Problem statement:
Copy out the rows below, changing "checkbox" to "tick box" and leaving everything else untouched.
[begin Records supplied]
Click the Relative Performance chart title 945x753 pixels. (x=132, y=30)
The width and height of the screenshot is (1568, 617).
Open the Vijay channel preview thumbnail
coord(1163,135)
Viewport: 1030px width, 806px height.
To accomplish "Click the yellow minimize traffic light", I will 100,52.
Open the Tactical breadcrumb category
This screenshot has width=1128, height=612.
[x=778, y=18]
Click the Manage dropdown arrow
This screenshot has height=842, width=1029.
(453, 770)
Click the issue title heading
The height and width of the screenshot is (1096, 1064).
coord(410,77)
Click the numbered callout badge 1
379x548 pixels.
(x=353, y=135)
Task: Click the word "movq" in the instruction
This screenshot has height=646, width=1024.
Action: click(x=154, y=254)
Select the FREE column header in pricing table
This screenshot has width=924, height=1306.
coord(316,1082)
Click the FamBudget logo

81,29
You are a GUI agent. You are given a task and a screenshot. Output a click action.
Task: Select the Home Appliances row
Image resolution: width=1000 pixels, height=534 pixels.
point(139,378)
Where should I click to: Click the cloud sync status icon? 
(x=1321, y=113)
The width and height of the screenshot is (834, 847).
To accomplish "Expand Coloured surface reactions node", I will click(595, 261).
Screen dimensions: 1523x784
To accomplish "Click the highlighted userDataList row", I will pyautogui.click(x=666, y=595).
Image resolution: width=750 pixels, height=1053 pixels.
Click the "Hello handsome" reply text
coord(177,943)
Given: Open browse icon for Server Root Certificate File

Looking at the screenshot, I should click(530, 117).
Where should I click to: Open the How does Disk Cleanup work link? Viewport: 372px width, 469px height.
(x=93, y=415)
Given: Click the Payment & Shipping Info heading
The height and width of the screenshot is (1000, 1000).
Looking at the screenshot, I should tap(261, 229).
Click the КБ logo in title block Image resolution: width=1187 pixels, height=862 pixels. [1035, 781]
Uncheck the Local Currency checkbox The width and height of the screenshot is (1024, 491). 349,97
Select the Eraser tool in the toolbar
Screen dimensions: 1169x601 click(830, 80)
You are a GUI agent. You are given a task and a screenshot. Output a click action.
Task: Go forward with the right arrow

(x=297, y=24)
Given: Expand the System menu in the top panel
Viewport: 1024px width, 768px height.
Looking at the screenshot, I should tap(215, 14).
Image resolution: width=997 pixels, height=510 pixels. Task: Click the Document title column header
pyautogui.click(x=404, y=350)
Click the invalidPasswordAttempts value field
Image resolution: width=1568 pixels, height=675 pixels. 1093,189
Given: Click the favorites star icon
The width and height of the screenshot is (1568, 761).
[end Records supplied]
Solution for this exercise:
Click the Relative Performance chart title 945x753 pixels. (x=132, y=30)
The width and height of the screenshot is (1568, 617).
Open the Vijay channel preview thumbnail
coord(1163,135)
Viewport: 1030px width, 806px height.
To accomplish "Click the yellow minimize traffic light", I will 100,52.
Open the Tactical breadcrumb category
This screenshot has width=1128, height=612.
[x=778, y=18]
Click the Manage dropdown arrow
This screenshot has height=842, width=1029.
(453, 770)
Click the issue title heading
The height and width of the screenshot is (1096, 1064).
coord(410,77)
Click the numbered callout badge 1
379x548 pixels.
(x=353, y=135)
Task: Click the word "movq" in the instruction
This screenshot has height=646, width=1024.
Action: click(x=154, y=254)
Select the FREE column header in pricing table
This screenshot has width=924, height=1306.
coord(316,1082)
Click the FamBudget logo

81,29
You are a GUI agent. You are given a task and a screenshot. Output a click action.
Task: Select the Home Appliances row
Image resolution: width=1000 pixels, height=534 pixels.
point(139,378)
Where should I click to: Click the cloud sync status icon? 
(x=1321, y=113)
The width and height of the screenshot is (834, 847).
To accomplish "Expand Coloured surface reactions node", I will click(595, 261).
Screen dimensions: 1523x784
To accomplish "Click the highlighted userDataList row", I will pyautogui.click(x=666, y=595).
Image resolution: width=750 pixels, height=1053 pixels.
Click the "Hello handsome" reply text
coord(177,943)
Given: Open browse icon for Server Root Certificate File

Looking at the screenshot, I should click(530, 117).
Where should I click to: Open the How does Disk Cleanup work link? Viewport: 372px width, 469px height.
(x=93, y=415)
Given: Click the Payment & Shipping Info heading
The height and width of the screenshot is (1000, 1000).
Looking at the screenshot, I should tap(261, 229).
Click the КБ logo in title block Image resolution: width=1187 pixels, height=862 pixels. [1035, 781]
Uncheck the Local Currency tick box The width and height of the screenshot is (1024, 491). 349,97
Select the Eraser tool in the toolbar
Screen dimensions: 1169x601 click(830, 80)
You are a GUI agent. You are given a task and a screenshot. Output a click action.
Task: Go forward with the right arrow

(x=297, y=24)
Given: Expand the System menu in the top panel
Viewport: 1024px width, 768px height.
Looking at the screenshot, I should tap(215, 14).
Image resolution: width=997 pixels, height=510 pixels. Task: Click the Document title column header
pyautogui.click(x=404, y=350)
Click the invalidPasswordAttempts value field
Image resolution: width=1568 pixels, height=675 pixels. 1093,189
Given: Click the favorites star icon
The width and height of the screenshot is (1568, 761).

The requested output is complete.